The primary mission of the Nevada Test Site is to ensure the safety and reliability of the nation's nuclear weapons stockpile. The test site is also a waste disposal facility for low-level and mixed low-level radioactive waste. At the same time re-mediation of groundwater, soil and structures from past nuclear testing is ongoing.

The envrionmental impact study concludes there are no significant new circumstances or information relevant to environmental concerns at the test site.

Some of the new projects at the test site in the past five years include:

* The Joint Actinide Shock Physics Experimental Research Facility;

* A staging, assembly and storage facility for explosives at the Baker Site;

* The relocation of a device assembly facility relocated from Los Alamos National Laboratory for nuclear material criticality research and experimentation;

* The Atlas Facility, relocated from Los Alamos National Laboratory, to conduct pulsed-power experiments;

* Infrastructure improvements at the Area 1 complex;

* Use of a tunnel at Area 12 for staging and assessing a damaged nuclear weapon or improvised nuclear device.

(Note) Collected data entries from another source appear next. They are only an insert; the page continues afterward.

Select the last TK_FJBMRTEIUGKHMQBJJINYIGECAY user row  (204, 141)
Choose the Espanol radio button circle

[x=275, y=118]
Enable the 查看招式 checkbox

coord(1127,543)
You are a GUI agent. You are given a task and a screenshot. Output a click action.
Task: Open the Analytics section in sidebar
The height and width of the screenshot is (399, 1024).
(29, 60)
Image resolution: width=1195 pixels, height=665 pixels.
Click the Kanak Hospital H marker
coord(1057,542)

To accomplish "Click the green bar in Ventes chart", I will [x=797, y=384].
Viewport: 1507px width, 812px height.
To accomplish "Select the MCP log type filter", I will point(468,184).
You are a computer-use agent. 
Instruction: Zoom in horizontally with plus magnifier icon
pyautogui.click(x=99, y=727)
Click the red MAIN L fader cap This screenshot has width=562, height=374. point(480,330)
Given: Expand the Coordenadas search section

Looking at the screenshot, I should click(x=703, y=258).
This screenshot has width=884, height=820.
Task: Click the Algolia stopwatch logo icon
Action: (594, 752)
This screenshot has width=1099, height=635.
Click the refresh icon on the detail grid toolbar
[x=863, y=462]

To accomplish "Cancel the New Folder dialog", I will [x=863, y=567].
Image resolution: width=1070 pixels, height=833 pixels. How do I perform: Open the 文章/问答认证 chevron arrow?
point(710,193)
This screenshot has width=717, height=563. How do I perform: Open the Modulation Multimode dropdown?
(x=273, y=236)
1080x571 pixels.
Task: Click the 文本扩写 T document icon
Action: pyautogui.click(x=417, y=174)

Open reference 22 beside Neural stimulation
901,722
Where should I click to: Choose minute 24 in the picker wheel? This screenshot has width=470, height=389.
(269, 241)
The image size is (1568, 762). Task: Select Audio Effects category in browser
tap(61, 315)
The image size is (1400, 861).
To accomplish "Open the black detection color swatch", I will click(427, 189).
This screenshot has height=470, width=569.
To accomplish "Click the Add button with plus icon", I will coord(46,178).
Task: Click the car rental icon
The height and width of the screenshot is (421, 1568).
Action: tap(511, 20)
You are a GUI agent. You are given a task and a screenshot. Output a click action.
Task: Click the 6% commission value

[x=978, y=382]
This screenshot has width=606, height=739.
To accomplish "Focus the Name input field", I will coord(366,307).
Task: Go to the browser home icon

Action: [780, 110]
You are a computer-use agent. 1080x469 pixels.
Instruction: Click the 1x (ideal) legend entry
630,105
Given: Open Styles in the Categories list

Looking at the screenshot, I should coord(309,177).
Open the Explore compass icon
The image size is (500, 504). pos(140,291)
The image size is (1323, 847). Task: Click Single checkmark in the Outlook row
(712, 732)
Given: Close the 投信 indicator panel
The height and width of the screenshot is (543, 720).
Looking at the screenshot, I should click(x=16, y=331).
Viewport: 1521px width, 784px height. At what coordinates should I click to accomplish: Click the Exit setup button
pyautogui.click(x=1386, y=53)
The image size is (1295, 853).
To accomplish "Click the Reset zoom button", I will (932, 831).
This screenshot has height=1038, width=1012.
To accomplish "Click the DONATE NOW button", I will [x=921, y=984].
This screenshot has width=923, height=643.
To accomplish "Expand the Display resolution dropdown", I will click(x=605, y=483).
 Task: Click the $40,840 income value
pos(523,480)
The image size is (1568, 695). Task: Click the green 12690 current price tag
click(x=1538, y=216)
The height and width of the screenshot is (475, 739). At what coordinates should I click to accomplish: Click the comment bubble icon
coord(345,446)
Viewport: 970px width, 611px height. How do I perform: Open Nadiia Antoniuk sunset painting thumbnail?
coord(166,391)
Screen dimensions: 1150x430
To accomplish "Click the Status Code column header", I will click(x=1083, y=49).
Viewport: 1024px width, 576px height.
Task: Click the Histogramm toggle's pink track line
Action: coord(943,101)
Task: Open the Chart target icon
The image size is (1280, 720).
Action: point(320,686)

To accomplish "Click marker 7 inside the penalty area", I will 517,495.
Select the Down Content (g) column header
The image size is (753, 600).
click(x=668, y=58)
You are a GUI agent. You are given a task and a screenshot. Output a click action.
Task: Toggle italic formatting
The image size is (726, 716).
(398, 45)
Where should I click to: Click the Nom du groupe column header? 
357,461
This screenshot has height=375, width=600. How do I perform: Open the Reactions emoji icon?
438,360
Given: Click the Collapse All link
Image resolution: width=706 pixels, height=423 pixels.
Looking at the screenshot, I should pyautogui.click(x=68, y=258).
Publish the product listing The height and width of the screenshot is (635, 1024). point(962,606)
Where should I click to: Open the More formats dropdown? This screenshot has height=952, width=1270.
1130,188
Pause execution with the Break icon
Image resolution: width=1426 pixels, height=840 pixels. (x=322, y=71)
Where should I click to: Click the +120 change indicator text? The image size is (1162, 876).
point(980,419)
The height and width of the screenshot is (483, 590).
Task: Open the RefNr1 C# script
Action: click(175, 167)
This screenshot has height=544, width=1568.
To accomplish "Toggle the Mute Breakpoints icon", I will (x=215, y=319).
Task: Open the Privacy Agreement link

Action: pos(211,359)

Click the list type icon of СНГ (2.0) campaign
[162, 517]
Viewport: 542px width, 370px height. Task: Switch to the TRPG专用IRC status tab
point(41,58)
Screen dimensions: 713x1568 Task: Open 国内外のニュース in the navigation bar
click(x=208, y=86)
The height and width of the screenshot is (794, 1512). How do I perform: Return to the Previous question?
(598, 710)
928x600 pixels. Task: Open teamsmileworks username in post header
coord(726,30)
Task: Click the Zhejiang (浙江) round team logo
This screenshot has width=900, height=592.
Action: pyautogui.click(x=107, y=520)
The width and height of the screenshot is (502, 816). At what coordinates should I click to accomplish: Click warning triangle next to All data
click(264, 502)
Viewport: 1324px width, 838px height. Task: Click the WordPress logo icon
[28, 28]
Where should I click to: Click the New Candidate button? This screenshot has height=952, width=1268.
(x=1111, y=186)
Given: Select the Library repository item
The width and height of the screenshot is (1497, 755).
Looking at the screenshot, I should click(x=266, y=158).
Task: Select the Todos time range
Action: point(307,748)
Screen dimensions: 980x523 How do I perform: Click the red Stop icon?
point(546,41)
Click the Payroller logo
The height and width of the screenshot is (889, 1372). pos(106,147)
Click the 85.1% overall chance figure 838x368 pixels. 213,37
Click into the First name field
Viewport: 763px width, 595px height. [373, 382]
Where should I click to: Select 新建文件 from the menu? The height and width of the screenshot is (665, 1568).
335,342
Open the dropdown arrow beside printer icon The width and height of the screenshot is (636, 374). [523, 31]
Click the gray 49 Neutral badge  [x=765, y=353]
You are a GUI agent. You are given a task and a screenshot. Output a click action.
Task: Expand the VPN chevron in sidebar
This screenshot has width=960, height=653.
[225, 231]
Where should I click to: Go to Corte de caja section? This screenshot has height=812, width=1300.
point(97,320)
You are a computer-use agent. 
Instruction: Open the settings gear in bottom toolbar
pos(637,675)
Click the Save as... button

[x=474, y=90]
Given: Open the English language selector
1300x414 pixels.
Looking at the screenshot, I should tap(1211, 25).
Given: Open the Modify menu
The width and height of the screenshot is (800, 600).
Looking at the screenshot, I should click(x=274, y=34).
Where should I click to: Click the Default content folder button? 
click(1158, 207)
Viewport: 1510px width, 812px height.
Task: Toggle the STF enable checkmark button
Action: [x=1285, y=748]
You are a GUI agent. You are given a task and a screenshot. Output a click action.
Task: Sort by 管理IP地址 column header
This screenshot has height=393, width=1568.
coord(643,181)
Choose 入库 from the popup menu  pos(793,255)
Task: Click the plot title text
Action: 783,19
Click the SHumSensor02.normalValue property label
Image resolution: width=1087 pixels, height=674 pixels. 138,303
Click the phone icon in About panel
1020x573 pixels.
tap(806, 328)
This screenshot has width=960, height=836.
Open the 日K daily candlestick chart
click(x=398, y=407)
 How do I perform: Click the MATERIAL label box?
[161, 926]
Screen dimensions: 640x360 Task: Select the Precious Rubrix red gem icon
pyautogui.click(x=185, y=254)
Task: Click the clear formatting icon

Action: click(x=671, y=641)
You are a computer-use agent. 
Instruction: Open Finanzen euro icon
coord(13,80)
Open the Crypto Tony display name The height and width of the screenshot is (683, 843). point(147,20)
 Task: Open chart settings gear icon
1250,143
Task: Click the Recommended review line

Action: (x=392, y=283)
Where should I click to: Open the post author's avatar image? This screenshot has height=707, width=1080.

The study says the NNSA "would have the Nevada Test Site remain the high explosives research and development testing center for large quantities of high explosives ... and would cease flight test operations at the Tonopah Test Range."

The device assembly facility would be used for limited dismantling of nuclear weapons, the EIS states.

Construction of a National Center for Combating Terrorism was completed in 2006.

The NTS is limited to receipt of no more than 710,000 cubic feet of mixed low-level radioactive waste and must close the waste disposal unit by December 2010.

As of June 2007, the EIS reports 22 sub-critical nuclear experiments and 12 smaller special nuclear material recovery experiments have been conducted in the U1a complex. The NNSA is planning to install a large-bore powder gun in the U1a complex, to fire a large projectile into fixed, special nuclear material targets.

Due to population increases in the vicinity of the Nevada Test Site, radiological and chemical accident scenarios were reanalyzed.

For the future, the EIS points to plans for the consolidated plutonium center; consolidated hydro-testing and major, environmental testing facilities of nuclear weapons components for things like heat and cold.